- _Material provided_
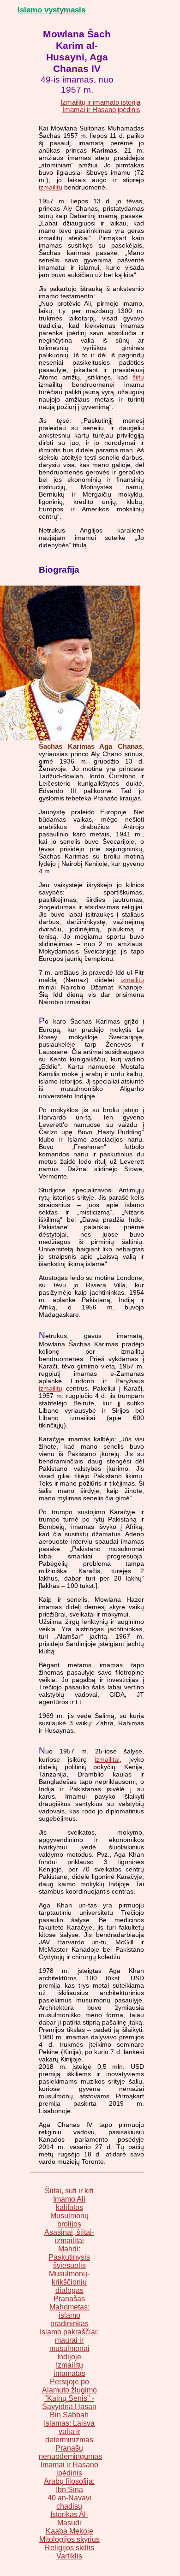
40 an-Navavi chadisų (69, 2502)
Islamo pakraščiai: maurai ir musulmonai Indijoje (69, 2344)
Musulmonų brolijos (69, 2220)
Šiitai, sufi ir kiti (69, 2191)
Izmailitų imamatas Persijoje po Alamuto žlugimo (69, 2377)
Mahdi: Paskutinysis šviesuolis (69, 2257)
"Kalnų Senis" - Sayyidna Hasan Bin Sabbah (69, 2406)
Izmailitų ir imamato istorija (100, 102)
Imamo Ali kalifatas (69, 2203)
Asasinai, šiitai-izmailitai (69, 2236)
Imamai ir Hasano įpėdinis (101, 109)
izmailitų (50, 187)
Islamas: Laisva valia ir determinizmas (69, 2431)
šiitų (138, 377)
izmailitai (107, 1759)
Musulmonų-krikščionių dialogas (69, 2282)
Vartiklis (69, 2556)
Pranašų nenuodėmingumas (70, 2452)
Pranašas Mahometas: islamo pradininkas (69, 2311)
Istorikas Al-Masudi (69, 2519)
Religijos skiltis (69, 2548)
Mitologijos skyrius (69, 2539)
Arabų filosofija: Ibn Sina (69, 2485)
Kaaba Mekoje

- _Exercise instructions_
The result should be the full material above, word for word, with its pictures omitted.

- _Answer to this task_
40 an-Navavi chadisų (69, 2502)
Islamo pakraščiai: maurai ir musulmonai Indijoje (69, 2344)
Musulmonų brolijos (69, 2220)
Šiitai, sufi ir kiti (69, 2191)
Izmailitų imamatas Persijoje po Alamuto žlugimo (69, 2377)
Mahdi: Paskutinysis šviesuolis (69, 2257)
"Kalnų Senis" - Sayyidna Hasan Bin Sabbah (69, 2406)
Izmailitų ir imamato istorija (100, 102)
Imamo Ali kalifatas (69, 2203)
Asasinai, šiitai-izmailitai (69, 2236)
Imamai ir Hasano įpėdinis (101, 109)
izmailitų (50, 187)
Islamas: Laisva valia ir determinizmas (69, 2431)
šiitų (138, 377)
izmailitai (107, 1759)
Musulmonų-krikščionių dialogas (69, 2282)
Vartiklis (69, 2556)
Pranašų nenuodėmingumas (70, 2452)
Pranašas Mahometas: islamo pradininkas (69, 2311)
Istorikas Al-Masudi (69, 2519)
Religijos skiltis (69, 2548)
Mitologijos skyrius (69, 2539)
Arabų filosofija: Ibn Sina (69, 2485)
Kaaba Mekoje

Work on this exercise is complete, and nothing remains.